Toda la vida mintiendo para imponer una verdad

21 de febrero de 2013

La Universidad de Edimburgo parece sacada de una postal. Su belleza y la monumentalidad de sus edificios hacen temblar las rodillas y dejan seca la garganta. Ese miedo respetuoso lo sintió James Barry, un jovencito de 17 años, a inicios del siglo XIX, cuando decidió matricularse para estudiar medicina.

Era uno más, entre tantos, venido de alguna aldea norteña, de familia desconocida, pobre, sin amigos. James Barry siempre vivió  en un cuartucho donde durante el invierno lloraba de frío y soledad, calculando cuánto pan podía comer a la semana para mantenerse vivo. Y aún así  fue un destacado estudiante y se graduó con las mejores notas.

En aquella época, las ínfulas imperialistas de Inglaterra convertían a su ejército en lo más importante. Se necesitaban médicos y eligieron a los mejores. El primer nombre fue el de James Barry que no solo ofició como cirujano, sino como bravo militar de carrera, con un ascenso meteórico.

Enseguida fue desplazado a los lugares más importantes y conflictivos: Sudáfrica, Santa Elena y Barbados. Luego fue enviado a la Isla de Malta, en donde, a partir de su llegada, evitó miles de muertes por cólera, entre las tropas. El Gobierno británico se deshizo en elogios y honores  por la misión cumplida. Pero, en medio de la fama conseguida, James Barry era hombre de pocos amigos, como si quisiera estar alejado del mundo y guardara algún secreto.

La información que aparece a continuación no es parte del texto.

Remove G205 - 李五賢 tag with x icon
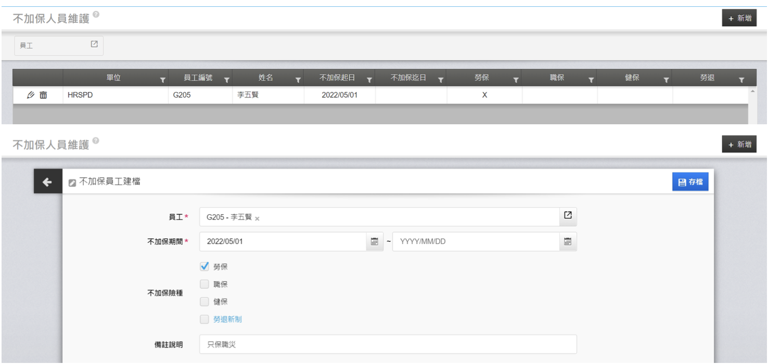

No hubo rincón del globo que no conociera sus habilidades como cirujano: Canadá, India, Europa, Jamaica y hasta Suráfrica, en donde realizó con éxito la primera operación cesárea. Pero los médicos también se mueren, dice un viejo adagio. Y el doctor Barry enfermó de fiebre amarilla y regresó a Londres. Cuando vio que su final era inminente escribió una escueta y misteriosa carta: “No quiero que mi cuerpo sea sometido a ningún examen post mórtem”.  Eso era todo. Y se respetó su voluntad.

Al conocer su muerte, el Gobierno británico ordenó los más altos honores al doctor Barry. Pero al conocer la carta, dos enfermeras, en secreto, examinaron el cuerpo. Entonces descubrieron que el doctor Barry era la doctora Barry. Al descubrir su sexo, el Gobierno británico canceló todos los homenajes. No se sabe si se suspendían por falta de méritos o por falta de pene en el difunto.

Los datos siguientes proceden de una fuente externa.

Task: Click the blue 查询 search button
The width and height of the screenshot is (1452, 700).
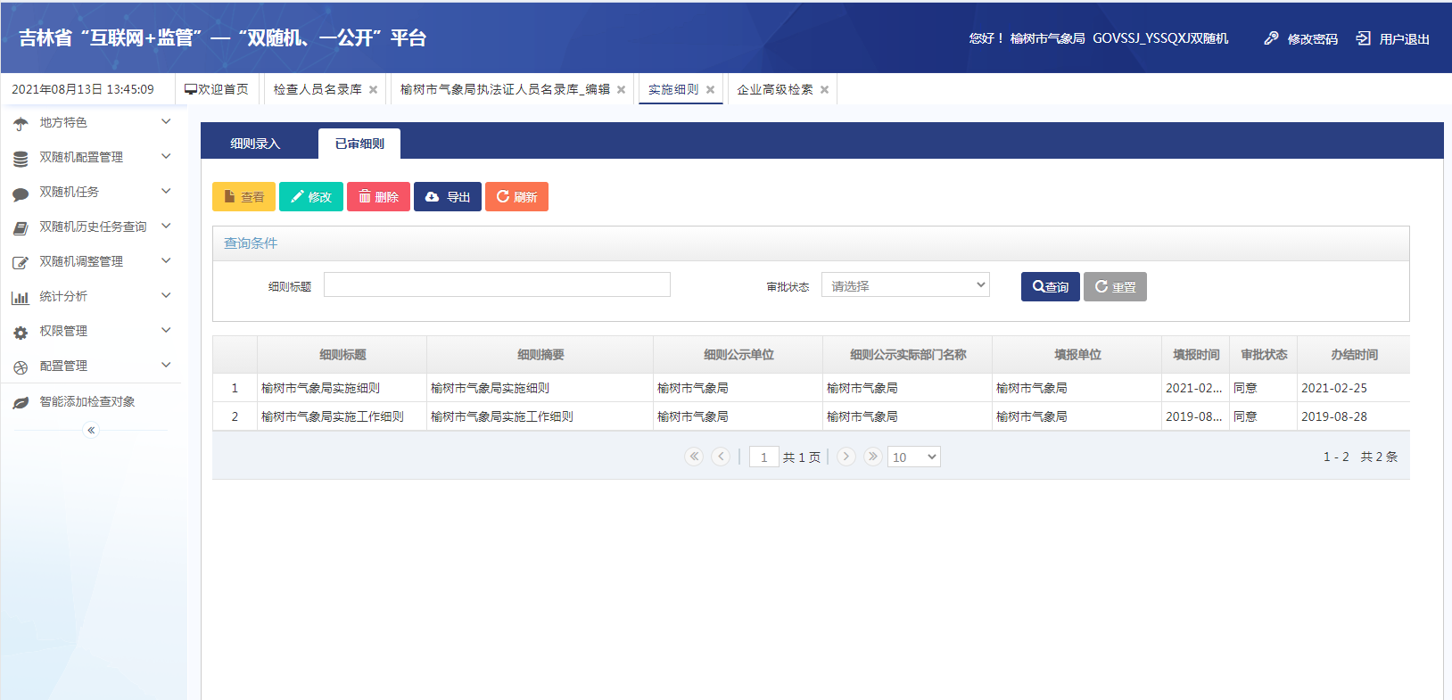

En un rinconcito del cementerio de Kensal Green, al sur de Londres, al final de un sendero cubierto de árboles, una vieja losa, rodeada de hierba seca, dice: “Dr. James Barry, muerto a la edad de 70 años”. Allí se encuentra enterrada la doctora Miranda Stuart, como en verdad se llamaba. Pero que mintió durante toda su vida, para decir su verdad: Las mujeres no son inferiores.

En ajedrez las damas no tienen, por suerte, que esconder ninguna ventaja: son las más poderosas y saben hacer lo suyo.